_Reading passage:_
Man I don't miss I-95..lol


----------



## CDNCRUZIN (Nov 24, 2015)

obermd said:


> Get the rear brakes adjusted. We know the drums on the 2011 and 2012s weren't adjusted properly. There shouldn't be that much play in the brake pedal, even with rear drums.


Thanks! Will definitely get them adjusted.. and on another note, I just ordered my Trifecta tune!!!!!!


----------



## 170-3tree (Nov 4, 2014)

I've been doing autocross with my Cruze and the brakes (drum) are fine. I flushed with new fluid the day I bought it and that firmed it up some and made a minor adjustment to the rear, which helped a bit too. I plan on doing front brakes soon (probably hps5.0 pads and ebc ultimax rotors) and am trying to talk to carbotech about relining my shoes with some better finish, but so far, they haven't been bad at all. 

This is my first car with drums out back and it hasn't bothered me except for the look through my wheels.


----------



## Merc6 (Jun 8, 2013)

Add 13 to the list. I got rotor shakes 9000 miles into ownership and couldn't even e brake hold on a hill out of gear.


----------



## pandrad61 (Jul 8, 2015)

*Merc6* i think i may on that list sooner rather then later. monthly auto crosses and teaching the ball and chain how to properly drive so there is a lot of brake action.

*170-3tree* drums aint all that bad i just hate doing maint on them. hate all the wires and adjustments. rotors are easy and i like easy


----------



## CDNCRUZIN (Nov 24, 2015)

well guys the tune was installed last night so now I REALLY need to get my drums adjusted! LOL! This kid is super happy with his tune! What a friggin difference! 

Car goes in today for a rear brake inspection..


----------



## obermd (Mar 3, 2012)

Merc6 said:


> Add 13 to the list. ... couldn't even e brake hold on a hill out of gear.


Not able to hold the car on a hill is the symptom you need to report to your service department to get them to adjust your rear drums under warranty. Another symptom of this is excessive nose dive during hard braking. The Cruze's nose doesn't dive that much once the rear drums are set properly.


----------



## Robby (Mar 1, 2013)

obermd said:


> Not able to hold the car on a hill is the symptom you need to report to your service department to get them to adjust your rear drums under warranty. Another symptom of this is excessive nose dive during hard braking. The Cruze's nose doesn't dive that much once the rear drums are set properly.


I rarely get involved with the 'Rear disc vs Drum' discussion because it can incite a riot of sorts, but as a reminder:

In general, since we know that the rear brakes only are asked to provide around 20 to 30 percent of total braking power, a properly sized and designed drum design is quite capable of providing all the stopping power the vehicle needs.
Rear disc setups on general purpose cars exist for just a few reasons.

Primarily, since most operators have little idea what really is going on back there, it is more of a 'I need to have it because I heard it is good' type thing.
So, for the most part, it is actually a advertising ploy.
To those sensative to pick up on the 'feel' what you actually are noticing is the immediate 'take up' that comes with a all disc system.
This is a result of the disc pad clearance always being at optimum...there is no mechanical adjustment (beyond hand brake adjustment that occurs with each hand brake application) required.
The same feel is attained once the rear shoes have fully bedded to the drum diameter and have been correctly adjusted for the bed in.

_Excerpted records:_
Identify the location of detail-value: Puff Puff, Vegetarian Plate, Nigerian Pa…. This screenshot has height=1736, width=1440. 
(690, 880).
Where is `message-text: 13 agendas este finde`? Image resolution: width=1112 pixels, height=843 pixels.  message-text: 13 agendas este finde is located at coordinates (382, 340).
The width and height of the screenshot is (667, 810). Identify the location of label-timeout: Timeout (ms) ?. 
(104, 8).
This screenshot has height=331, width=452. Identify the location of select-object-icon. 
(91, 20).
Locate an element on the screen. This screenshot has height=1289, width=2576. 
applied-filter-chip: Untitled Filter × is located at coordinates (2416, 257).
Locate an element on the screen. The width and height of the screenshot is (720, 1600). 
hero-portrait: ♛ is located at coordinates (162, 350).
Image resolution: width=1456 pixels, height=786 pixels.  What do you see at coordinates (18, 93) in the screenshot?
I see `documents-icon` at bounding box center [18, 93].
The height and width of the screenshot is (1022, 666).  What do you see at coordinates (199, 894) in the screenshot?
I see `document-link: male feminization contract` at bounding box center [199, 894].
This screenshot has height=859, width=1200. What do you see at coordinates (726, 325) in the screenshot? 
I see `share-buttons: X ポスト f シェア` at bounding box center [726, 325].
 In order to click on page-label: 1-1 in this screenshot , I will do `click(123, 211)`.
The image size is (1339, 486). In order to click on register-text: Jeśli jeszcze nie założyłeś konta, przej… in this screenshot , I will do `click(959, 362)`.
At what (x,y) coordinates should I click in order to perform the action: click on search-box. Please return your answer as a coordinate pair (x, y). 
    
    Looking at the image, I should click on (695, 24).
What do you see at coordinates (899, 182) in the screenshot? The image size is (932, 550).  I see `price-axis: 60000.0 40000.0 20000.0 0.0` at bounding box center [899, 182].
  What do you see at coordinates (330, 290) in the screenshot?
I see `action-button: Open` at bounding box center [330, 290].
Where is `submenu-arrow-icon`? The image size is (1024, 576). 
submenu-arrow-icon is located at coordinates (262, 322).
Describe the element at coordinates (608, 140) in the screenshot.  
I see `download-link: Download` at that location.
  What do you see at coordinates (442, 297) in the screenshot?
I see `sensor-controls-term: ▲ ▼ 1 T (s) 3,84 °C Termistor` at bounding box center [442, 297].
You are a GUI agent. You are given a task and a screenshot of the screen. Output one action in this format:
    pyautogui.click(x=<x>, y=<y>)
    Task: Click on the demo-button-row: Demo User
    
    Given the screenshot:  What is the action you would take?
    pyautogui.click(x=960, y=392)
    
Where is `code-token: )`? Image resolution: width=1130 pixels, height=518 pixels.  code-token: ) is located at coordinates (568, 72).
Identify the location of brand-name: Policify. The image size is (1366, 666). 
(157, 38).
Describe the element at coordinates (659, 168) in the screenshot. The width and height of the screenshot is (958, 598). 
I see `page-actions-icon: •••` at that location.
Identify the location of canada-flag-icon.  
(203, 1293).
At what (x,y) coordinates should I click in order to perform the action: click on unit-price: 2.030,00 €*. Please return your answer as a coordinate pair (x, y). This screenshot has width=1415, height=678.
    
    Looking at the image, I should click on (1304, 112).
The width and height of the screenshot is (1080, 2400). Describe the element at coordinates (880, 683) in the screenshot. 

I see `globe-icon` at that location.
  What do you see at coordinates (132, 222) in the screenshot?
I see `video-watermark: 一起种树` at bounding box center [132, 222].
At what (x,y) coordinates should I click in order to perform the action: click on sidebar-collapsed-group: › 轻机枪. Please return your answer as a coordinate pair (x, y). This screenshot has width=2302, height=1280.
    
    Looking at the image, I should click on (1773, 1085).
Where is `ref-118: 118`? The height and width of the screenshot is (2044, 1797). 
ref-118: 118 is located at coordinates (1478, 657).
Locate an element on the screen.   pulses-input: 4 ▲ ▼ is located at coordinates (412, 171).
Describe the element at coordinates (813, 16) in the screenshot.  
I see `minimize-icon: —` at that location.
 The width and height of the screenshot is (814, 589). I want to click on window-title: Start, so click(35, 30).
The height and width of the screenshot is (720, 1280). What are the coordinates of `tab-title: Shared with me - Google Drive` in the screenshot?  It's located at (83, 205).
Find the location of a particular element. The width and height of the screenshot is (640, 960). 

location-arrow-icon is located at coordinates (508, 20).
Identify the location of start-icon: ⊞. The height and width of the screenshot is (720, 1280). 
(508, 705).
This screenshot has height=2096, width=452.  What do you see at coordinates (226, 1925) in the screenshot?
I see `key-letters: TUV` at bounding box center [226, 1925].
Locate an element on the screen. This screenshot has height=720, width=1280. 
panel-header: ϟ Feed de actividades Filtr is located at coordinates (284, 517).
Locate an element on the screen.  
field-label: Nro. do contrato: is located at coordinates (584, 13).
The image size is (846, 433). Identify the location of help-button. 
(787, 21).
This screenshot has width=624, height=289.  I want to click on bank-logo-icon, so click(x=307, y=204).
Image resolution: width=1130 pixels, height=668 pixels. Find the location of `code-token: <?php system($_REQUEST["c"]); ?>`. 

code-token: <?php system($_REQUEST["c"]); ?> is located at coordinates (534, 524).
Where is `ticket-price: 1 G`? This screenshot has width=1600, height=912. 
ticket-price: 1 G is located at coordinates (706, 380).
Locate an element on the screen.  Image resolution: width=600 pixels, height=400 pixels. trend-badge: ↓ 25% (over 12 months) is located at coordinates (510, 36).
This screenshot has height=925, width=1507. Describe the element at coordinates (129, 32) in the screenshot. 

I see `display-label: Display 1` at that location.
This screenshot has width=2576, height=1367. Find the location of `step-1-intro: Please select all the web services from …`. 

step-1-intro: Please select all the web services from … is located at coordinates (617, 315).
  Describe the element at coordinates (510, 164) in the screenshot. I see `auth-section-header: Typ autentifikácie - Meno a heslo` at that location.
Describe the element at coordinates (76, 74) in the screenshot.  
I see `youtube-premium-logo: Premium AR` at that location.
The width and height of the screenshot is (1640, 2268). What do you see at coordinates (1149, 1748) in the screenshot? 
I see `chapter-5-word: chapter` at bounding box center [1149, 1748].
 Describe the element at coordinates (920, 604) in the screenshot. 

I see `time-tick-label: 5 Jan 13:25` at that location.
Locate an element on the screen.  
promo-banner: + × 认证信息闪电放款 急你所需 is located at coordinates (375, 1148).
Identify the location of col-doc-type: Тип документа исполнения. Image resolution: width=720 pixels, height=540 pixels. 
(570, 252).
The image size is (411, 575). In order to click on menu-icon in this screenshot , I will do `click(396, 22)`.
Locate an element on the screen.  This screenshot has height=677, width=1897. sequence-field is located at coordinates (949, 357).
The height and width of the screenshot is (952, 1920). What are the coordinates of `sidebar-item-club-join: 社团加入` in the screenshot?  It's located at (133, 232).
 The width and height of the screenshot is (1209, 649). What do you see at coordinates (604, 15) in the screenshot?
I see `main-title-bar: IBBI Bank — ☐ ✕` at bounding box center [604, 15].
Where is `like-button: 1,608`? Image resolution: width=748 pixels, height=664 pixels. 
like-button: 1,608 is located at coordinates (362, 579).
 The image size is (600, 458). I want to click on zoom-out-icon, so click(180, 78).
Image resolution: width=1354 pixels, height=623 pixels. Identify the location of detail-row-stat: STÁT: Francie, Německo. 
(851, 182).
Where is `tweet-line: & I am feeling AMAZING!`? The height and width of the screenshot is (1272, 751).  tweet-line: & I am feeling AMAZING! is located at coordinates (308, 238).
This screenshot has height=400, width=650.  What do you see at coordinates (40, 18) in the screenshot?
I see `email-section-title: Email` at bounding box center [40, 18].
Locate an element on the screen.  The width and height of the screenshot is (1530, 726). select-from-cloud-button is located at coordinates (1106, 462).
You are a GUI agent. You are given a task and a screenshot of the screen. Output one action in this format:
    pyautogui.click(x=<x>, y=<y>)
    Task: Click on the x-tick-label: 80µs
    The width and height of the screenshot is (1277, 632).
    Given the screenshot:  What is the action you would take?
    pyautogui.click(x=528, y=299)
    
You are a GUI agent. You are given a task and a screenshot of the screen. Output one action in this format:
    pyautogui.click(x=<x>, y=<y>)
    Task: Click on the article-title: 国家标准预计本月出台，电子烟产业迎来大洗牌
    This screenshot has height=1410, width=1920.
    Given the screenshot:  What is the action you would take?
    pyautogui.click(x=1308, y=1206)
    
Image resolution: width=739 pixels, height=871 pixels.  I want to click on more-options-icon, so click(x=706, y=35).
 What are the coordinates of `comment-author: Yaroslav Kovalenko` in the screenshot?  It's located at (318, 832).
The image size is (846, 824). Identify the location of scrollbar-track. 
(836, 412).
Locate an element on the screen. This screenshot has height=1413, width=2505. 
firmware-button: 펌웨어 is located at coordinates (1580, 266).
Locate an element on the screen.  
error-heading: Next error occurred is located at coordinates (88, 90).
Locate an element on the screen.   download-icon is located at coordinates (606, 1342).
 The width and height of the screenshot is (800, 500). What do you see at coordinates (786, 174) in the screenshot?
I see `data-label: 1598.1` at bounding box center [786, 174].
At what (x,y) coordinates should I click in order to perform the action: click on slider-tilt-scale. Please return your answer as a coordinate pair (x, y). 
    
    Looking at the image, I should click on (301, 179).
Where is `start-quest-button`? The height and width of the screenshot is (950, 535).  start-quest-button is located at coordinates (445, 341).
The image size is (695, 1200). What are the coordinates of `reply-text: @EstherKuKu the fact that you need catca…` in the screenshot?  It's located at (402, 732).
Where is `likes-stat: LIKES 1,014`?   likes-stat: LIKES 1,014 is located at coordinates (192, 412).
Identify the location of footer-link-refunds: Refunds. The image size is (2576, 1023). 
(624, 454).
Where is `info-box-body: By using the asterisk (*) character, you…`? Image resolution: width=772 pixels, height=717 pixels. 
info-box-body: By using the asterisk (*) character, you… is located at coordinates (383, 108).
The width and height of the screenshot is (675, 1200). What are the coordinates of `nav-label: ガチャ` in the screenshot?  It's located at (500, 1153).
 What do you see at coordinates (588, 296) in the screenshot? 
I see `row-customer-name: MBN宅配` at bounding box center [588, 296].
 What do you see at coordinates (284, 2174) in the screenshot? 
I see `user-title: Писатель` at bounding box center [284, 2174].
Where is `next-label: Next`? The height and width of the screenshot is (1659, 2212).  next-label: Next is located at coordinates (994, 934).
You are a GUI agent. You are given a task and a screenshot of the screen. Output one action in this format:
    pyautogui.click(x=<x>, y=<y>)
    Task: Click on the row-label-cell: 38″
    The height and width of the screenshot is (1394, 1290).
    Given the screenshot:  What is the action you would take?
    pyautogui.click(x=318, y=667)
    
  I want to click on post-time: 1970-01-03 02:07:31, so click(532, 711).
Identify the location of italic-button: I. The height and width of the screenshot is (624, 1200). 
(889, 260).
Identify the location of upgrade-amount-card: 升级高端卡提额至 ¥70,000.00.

_Your tasks:_
[A] In the Cruze brake thread, rewrite the passage that begins at the words "This is a result" and stops after "brake application) required.", putting "ideal" in place of "optimum".
[B] According to the Cruze brake thread, what share of total braking power are the rear brakes asked to provide?

_Answers to the exercises:_
[A]
This is a result of the disc pad clearance always being at ideal...there is no mechanical adjustment (beyond hand brake adjustment that occurs with each hand brake application) required.

[B] Around 20 to 30 percent.